DOCUMENT SECTION:
┌────────

We got back yesterday from a three day/two night stint in the hospital figuring out what is going haywire in Leo's noggin.
He just hasn't been himself for over a month and this past two weeks the seizures have ramped up into a whole new level for him and us. I don't have to say that it was scary. Wait, yes I do, because it always helps my emotional state to say or write things as they truly are. I felt completely bowled over by the uncontrolled and wild seizures that I felt were eating up my bright little boy. The worst of it was that I wasn't being taken seriously at the hospital. I felt like I had to run a triathlon filled with an obstacle course at the end of which there would be a phone that someone would actually answer intelligently and helpfully. Finally I threatened and coerced enough semi illiterate secretaries to in their turn, bully the orcs in scheduling to actually get my son in for an EEG before the snow flew.
Once Leo was in, things went a bit better.
The EEG went on as expected (lots and lots of tears and high pitch howls), but once it was all stuck to his head Leo pretty much left it well alone.
After a fitful night for all of us, the EEG results were quite worrisome.
The right side of Leo's brain was racked with almost constant seizure activity, which created some hefty inflammation, and which in it's turn, caused even more seizure activity.
Can you imagine hosting WW2 in your head 24/7? The guy didn't even get a break at night, in fact the activity was even worse then with the seizure alarm going off almost continually.
Scary stuff you guys!
His doc admitted that if it weren't for even the slight and tenuous control that he did have from his old meds he would have been by this time intubated and in a coma.
But this is the Little Lion man after all, so even though he was feeling quite horrible with all the things going on with him and being done to him, he still managed to solider on with admirable courage and even some smiles.
He wasn't allowed to leave the room, so he stood in the threshold as often as possible and flirted with the nurses going by.
Even though they booted us out yesterday and we were of course happy to go; Leo is still not out of the woods.
He may even have a new diagnosis of something called Lennox-Gastaut syndrome (LGS).
"Also known as Lennox syndrome, is a difficult-to-treat form of childhood-onset epilepsy that most often appears between the second and sixth year of life, and is characterized by frequent seizures and different seizure types; it is often accompanied by developmental delay and psychological and behavioral problems."The age of onset of seizures is typically between 2 and 6 years old, though onset can occur at an earlier or later age. Daily multiple seizures are typical in LGS. Also typical is the broad range of seizures that can occur, larger than that of any other epileptic syndrome. The most frequently occurring seizure type is tonic seizures, which are often nocturnal (90%); the second most frequent are myoclonic seizures, which often occur when the person is over-tired.

└────────

PROBLEMS TO SOLVE:
A - Answer from the post about Leo's hospital stay, one line per answer:
(i) How long was the hospital stint?
(ii) Which side of Leo's brain showed almost constant seizure activity?
(iii) In the quoted description of LGS, what is the most frequently occurring seizure type?
B - Extend the post about Leo's hospital stay, writing on from its final sentence in the same voice.

THE DATA:
┌────────

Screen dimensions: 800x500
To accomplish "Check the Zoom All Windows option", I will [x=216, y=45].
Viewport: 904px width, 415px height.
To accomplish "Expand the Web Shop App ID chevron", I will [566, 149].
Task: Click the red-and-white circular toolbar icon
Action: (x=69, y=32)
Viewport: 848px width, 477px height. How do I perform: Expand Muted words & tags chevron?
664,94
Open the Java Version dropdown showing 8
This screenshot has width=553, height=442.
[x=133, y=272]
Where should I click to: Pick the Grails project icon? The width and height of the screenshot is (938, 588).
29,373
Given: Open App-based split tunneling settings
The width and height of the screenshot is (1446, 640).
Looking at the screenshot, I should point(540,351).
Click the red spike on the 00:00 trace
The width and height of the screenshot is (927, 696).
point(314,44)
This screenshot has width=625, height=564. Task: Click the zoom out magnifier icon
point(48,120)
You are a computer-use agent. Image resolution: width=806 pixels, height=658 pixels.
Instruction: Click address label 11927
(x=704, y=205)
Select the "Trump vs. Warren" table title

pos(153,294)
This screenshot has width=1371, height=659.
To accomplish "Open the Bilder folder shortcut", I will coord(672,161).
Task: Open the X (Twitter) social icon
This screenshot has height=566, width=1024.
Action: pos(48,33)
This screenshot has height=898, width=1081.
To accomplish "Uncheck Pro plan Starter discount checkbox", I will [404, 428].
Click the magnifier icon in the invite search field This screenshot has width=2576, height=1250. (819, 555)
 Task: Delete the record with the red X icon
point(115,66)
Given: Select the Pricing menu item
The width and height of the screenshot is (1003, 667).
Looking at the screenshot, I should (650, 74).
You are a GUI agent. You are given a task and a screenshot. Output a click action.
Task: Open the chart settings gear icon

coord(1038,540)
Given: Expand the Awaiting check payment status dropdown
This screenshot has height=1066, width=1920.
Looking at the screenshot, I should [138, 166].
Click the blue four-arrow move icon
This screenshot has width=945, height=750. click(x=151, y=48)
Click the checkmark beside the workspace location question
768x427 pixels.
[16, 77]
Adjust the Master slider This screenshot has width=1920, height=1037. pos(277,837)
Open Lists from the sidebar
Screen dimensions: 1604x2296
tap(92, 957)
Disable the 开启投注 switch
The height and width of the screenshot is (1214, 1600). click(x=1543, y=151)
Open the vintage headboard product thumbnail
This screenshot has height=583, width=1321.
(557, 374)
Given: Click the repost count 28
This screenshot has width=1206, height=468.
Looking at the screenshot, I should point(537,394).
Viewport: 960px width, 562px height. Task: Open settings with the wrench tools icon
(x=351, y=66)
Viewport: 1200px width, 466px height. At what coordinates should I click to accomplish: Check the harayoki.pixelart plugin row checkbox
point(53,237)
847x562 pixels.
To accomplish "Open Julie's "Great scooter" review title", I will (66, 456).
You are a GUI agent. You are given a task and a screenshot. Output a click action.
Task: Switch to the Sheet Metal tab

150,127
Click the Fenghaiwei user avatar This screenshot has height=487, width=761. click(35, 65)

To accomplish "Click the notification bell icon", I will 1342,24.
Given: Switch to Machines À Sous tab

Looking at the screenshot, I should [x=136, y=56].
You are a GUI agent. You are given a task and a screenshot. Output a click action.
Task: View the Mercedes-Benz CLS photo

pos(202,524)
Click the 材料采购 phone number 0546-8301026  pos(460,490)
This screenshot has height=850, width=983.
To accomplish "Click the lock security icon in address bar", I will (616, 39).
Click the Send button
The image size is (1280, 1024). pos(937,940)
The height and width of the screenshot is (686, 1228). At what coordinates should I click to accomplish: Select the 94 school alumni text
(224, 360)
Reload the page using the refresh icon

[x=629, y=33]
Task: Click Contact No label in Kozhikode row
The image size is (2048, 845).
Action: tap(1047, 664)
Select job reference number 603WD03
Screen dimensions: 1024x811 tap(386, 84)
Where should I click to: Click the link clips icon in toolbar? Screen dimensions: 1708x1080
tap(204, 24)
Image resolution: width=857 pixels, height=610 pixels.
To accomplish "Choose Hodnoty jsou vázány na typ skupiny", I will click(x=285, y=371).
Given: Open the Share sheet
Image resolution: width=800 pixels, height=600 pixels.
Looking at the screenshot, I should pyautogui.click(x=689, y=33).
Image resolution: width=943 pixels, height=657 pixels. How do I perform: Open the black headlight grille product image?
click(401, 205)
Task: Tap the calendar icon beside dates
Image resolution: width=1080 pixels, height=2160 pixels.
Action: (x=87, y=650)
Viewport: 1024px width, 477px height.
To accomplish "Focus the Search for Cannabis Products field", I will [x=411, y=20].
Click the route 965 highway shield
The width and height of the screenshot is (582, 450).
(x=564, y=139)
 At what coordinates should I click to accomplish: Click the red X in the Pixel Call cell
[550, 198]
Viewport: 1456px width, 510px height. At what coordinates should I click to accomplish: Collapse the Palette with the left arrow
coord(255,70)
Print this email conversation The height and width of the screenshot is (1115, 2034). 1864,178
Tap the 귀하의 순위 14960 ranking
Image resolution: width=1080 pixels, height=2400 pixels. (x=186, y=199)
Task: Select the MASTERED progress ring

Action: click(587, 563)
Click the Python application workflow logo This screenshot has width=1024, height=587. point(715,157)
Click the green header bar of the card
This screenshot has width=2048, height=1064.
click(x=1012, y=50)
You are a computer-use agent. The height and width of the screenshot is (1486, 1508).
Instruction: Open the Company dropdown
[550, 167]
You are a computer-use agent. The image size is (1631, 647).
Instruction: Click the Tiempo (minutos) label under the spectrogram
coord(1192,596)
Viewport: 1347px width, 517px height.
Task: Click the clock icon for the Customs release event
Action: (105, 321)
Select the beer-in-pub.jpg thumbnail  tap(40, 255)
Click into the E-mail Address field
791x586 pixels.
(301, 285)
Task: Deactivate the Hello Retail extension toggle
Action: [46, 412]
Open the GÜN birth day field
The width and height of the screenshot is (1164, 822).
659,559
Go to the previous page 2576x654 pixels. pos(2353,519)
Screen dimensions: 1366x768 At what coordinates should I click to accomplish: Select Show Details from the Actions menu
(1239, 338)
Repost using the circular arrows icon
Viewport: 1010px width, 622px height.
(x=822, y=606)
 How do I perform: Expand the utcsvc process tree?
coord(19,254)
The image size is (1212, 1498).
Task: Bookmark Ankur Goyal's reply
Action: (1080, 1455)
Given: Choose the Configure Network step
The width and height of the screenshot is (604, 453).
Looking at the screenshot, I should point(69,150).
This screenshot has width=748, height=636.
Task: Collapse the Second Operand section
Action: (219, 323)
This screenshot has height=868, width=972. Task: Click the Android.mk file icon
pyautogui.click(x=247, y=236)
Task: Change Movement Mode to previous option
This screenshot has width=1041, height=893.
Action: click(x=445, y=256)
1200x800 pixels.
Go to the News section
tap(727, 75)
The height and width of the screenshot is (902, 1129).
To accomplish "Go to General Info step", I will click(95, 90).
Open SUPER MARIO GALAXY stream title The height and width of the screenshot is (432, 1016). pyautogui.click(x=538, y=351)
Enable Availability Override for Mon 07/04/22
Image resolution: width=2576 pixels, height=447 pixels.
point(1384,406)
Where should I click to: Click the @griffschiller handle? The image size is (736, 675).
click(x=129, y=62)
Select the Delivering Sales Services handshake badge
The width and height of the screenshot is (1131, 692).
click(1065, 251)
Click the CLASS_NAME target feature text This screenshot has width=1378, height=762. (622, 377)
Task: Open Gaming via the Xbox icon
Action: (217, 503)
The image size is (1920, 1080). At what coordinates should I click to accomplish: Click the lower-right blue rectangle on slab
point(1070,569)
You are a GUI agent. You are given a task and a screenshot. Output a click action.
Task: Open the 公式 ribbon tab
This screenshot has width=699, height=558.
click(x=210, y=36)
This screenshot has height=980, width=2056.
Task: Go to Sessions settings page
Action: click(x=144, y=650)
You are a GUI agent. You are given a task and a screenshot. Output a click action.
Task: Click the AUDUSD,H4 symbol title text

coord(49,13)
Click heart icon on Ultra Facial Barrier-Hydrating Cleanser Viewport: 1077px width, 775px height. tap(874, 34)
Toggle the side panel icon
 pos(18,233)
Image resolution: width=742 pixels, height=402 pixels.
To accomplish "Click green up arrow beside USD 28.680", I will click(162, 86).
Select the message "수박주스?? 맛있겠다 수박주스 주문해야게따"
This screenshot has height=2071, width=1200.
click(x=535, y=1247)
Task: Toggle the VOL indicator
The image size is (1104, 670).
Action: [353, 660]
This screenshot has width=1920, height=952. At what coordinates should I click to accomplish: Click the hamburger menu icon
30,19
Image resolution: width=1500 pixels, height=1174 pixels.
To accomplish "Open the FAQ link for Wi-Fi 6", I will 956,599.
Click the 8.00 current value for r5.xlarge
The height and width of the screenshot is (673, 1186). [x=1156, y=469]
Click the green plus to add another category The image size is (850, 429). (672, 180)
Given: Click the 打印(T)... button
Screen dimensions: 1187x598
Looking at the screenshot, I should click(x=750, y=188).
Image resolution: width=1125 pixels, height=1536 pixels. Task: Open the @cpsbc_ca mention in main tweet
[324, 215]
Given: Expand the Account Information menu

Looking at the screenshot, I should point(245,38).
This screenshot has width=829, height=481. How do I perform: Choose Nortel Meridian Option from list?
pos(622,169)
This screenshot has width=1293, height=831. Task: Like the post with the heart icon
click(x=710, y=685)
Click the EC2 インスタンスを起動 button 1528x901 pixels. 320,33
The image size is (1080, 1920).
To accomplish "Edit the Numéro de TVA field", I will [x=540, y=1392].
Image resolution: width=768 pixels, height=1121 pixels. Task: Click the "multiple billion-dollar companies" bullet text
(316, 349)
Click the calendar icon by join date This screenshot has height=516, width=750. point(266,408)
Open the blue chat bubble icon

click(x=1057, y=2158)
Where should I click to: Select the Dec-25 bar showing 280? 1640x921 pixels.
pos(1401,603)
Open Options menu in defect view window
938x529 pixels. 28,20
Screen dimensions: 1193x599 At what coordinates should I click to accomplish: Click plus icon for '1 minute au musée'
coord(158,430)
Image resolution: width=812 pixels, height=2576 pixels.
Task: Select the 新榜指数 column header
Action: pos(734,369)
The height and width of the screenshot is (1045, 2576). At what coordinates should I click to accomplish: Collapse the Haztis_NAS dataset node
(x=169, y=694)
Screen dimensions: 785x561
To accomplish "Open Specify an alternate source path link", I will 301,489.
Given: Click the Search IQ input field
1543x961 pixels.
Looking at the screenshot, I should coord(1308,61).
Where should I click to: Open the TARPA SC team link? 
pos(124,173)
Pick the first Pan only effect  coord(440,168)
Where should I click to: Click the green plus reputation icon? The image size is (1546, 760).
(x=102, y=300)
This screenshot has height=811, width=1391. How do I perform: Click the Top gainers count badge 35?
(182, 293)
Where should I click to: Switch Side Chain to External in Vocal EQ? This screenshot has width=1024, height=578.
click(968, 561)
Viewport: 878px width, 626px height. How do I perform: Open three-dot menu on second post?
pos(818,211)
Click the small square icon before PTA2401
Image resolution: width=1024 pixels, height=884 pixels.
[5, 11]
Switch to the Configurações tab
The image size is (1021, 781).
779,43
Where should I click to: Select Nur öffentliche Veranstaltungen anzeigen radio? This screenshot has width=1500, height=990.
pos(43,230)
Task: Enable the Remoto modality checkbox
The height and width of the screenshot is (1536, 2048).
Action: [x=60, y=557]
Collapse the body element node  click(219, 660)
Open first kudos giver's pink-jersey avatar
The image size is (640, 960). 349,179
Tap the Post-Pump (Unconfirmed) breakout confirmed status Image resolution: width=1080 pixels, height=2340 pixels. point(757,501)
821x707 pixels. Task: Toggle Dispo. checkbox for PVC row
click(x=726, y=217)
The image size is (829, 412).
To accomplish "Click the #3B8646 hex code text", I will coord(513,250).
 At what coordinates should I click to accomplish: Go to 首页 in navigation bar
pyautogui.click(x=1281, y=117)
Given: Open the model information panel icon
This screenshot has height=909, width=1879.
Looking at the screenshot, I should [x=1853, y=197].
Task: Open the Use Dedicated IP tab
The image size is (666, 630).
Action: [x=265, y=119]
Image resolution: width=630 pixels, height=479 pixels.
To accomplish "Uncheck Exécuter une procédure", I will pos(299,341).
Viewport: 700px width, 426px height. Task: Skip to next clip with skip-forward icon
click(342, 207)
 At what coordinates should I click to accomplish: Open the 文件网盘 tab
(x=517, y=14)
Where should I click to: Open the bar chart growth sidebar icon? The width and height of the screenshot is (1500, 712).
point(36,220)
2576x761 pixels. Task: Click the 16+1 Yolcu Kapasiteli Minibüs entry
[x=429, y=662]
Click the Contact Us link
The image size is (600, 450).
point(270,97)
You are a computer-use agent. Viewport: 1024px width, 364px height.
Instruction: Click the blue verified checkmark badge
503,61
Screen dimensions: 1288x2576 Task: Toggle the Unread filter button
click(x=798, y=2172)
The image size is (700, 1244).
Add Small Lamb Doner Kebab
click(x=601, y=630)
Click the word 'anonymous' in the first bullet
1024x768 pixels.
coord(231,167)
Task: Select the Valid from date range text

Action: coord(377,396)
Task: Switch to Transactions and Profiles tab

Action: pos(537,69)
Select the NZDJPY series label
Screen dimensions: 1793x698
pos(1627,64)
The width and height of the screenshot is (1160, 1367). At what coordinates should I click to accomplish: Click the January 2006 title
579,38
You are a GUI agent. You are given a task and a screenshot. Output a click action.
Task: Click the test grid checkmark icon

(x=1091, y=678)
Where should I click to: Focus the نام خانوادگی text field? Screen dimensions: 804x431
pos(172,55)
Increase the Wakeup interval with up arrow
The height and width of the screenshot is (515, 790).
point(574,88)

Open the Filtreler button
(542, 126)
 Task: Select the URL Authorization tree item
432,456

└────────

RESULTS IN ORDER:
A -
(i) Three days and two nights.
(ii) The right side.
(iii) Tonic seizures.

B -
Atonic, atypical absence, tonic, complex partial, focalized and tonic–clonic seizures are also common. Additionally, about half of patients will have status epilepticus, usually the nonconvulsive type, which is characterized by dizziness, apathy, and unresponsiveness.
In addition to daily multiple seizures of various types, children with LGS frequently have arrested/slowed psycho-motor development and behavior disorders."
Sounds fun huh?
Chances are Leo will knock this thing out of the park too, just like all his other "handicaps."
Right now Leo is loaded with steroids and starting a new seizure med in addition to his other two. Since he started these meds on Saturday I already notice a difference in his behavior and general well being. He has a sparkle in his eyes again and a little spring in his step, though that may be from the steroids. Today he has had half the seizure activity from yesterday and a night of uninterrupted sleep. I can only hope and pray that this trend will continue until Leo will be whole and well again!
It is not all bad about this new diagnosis. Because of it it seems like Leo can qualify for a unique cannabidiol study in the UK which our hospital happens to be part of. Other than Mass General, they are the only two in the country that are partnering with the UK on trying to figure out a way to use the helpful elements of cannabis for healing epilepsy. Hopefully we will know more soon about this...
It is also his birthday.
What hasn't this kid gone through in his five years? And what wouldn't I give to make it different; make it easier and make it better? What wouldn't I do so that this cup would pass from my son? How many tears have I shed in fear over these years, how many times have I sat helpless and heart sick, gently stroking his seizing body? What I would give for him to have a birthday party without being sick with worry over the future?
But life has a funny way of turning things around, because it's not about my weakness after all, it's about his strength. And that has never failed. Not once. Not like mine.
Hopefully there will be more answers and especially more improvements this week. All I can do is pray.